I told Red I felt like a sponge that has absorbed too much and can’t hold anything more. I used this analogy to describe my feeling of being incapable of taking on anything more.
feeling generally raw
some days I feel like a sponge
like all of the hard stuff is just soaking inthe way men treat womenthe way white people treat people of colorthe way it’s all stacked against changethe othering, the shaming, the disregard
I know that this sponge-like way I am is part of who I am as a writer so I can’t wish it away, but sometimes it feels like I can’t hold it all.
Do you have days when you want to renounce your species? When it feels like no matter what we do, we can’t turn the ship enough to avoid dashing it on the iceberg we can see but so many others cannot?
I have this feeling in my center, above my gut and below my chest, it’s a tightness, like something waiting to burst. Like the way it feels when the tears won’t come. I don’t know why it’s so bad today. Probably related to my general stress load and this anxiety about change, but also lack of change. I know there are changes coming that are for the best, in terms of meeting some of my goals. I also know that change means some amount of internal chaos. I’m a person who feels better when I have routines. I’m good at them and they comfort me. My routines are my security blanket. Losing my job pulled my daily routine out from under me. I floundered for a bit before I created a new set of routines, which I have enjoyed very much (shout out to Red for offering up a space for my new routine). It looks like I’ll have a job situation starting tomorrow and going into next year. This is good, no doubt about it. Having a job will relieve a big load of anxiety. It’s also another change and means my newly created and cherished routine of spending my mornings at Red’s place with George the Mayhem Kitty will have to be dropped. Mixed feelings for sure.

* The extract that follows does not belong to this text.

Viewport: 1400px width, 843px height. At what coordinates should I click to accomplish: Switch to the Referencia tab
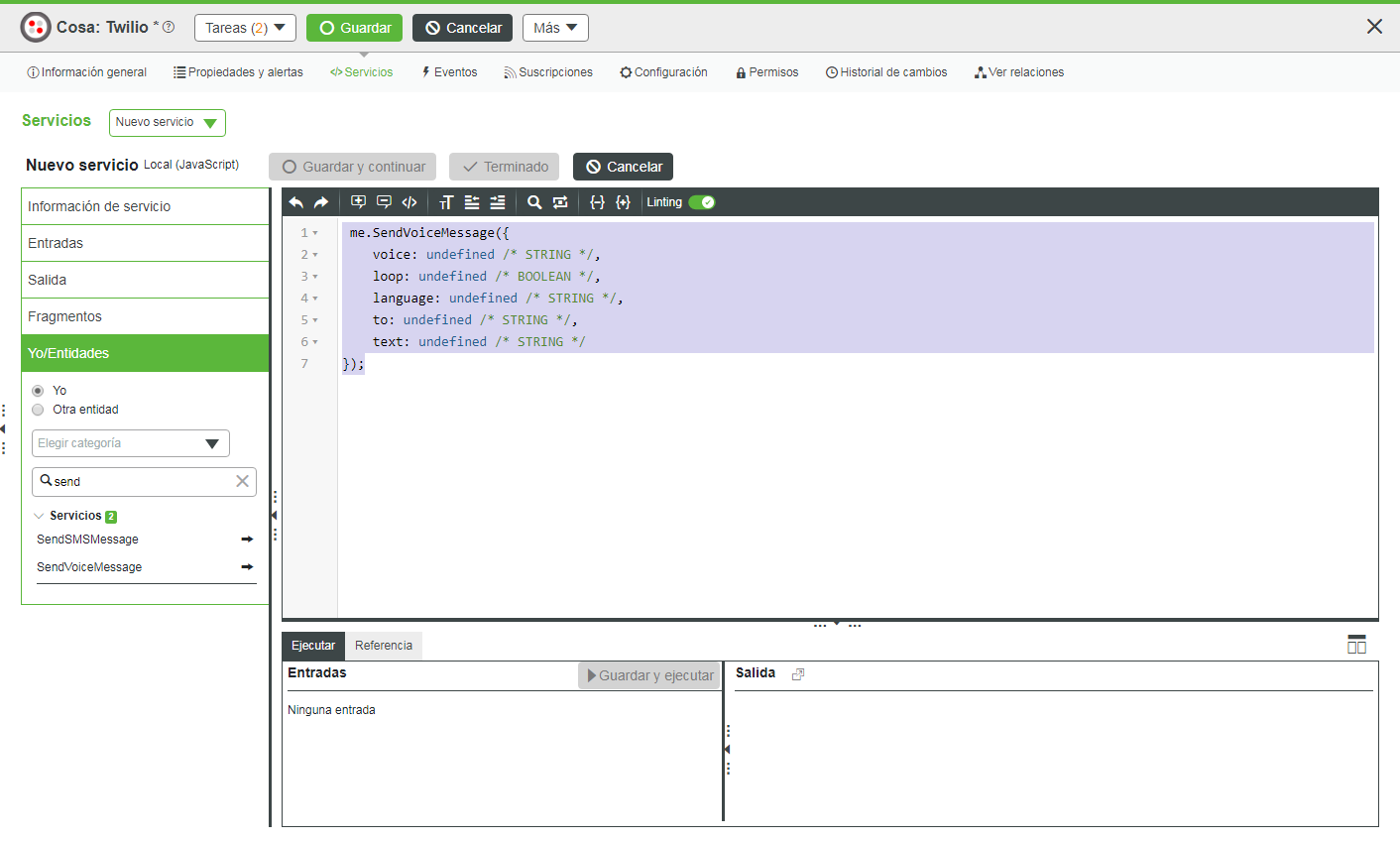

Autumn is coming. I know many of you don’t want to let go of summer yet. I like fall, actually, and also it is a time of changing routines. My kids go back to school. There are soccer practices to get the little one to and games on Saturdays. We’ll all begin to come back in from the outdoors. None of these things are bad in and of themselves. I’m just too full to deal with so much change.
Too full. Over capacity. Overwhelmed. Needing to be wrung out.
There’s a football player who won’t stand for the national anthem because the flag stands for a country ruled by racism. A country where men who look like him are killed by law enforcement officers even when they don’t break the law. And he’s right and yet some people are falling over themselves to burn his jersey and belittle his moral stand. In the same week we hear that a rapist who received a laughable 6 month term will be released after only 3 months. Where are the people burning his likeness? In the course of driving today, I went past a woman of color taking a walk. My thoughts turned to wondering if she was a mother and if she was, if she had any sons. It was not the first time I pondered the pain of knowing that your precious child would grow up to be the country’s number one target for hate and fear and murderous ignorance. When my children were born, I held them and looked at them with absolute love and wonder. These precious little lives that we help bring into the world, they look to us to teach them so much. And much of what we teach is truly awful. They learn to fear people different from themselves; girls learn to fear boys and men while boys and men learn to fear any shred of vulnerability in themselves. Our children learn all of our biases and fears and assumptions. They learn that boys will be boys and get away with everything, including murder, sometimes, depending on their skin color. Our girls grow up in a world where they are still treated as if they are the property of men. We live in a society that still judges people by their skin color, by their lineage, by their gender and sexuality, by their capabilities. What if we only judged people on their capacity to love?
I can see the problems but I can’t figure out how to fix them. I don’t know which wires to cut, which code to patch, which wrench to throw into which machine.
Every day there is another atrocity displayed in full color on my computer screen. Another source of grief, another catastrophe caused by some mother’s child. When we look at them in our arms, freshly minted and without hate, they are so full of love and life and the simple emotions of being alive. And from then on, this world begins to do its work, its vile insidious work. Turning our sweet fresh humans into … OK, it’s not all bad, right? Some of those fresh humans turn out to be pretty awesome children, kids, teens and adults. That’s true. I guess I’m just thinking about the ones who are weaned on hate and bias and raised to take that bigotry out into the world like spores. Spores that begin the cycle anew.
Interrupting that cycle is a huge job and though there are magnificent warriors of love and truth fighting against it every day, it doesn’t feel like enough. All over the world, children are dying because the men in charge believe in solving problems through war. Everyday we take more fatal blows. Corporations are citizens and don’t give a fuck about us. Capitalism doesn’t care if we don’t have water to drink, it just cares about its pipelines or corporate water rights. We aren’t individuals, we’re just statistics that can be arranged in such a way that we don’t matter.
It was Red’s idea to word-vomit here as a part of my wringing-out process. A good idea, thank you. Getting my chaotic-brain voices into words does help. I’m still over-capacity. Being open-hearted and taking everything in does fuel my art, and it also causes my heart to ache. I don’t know any cure but to just keep going.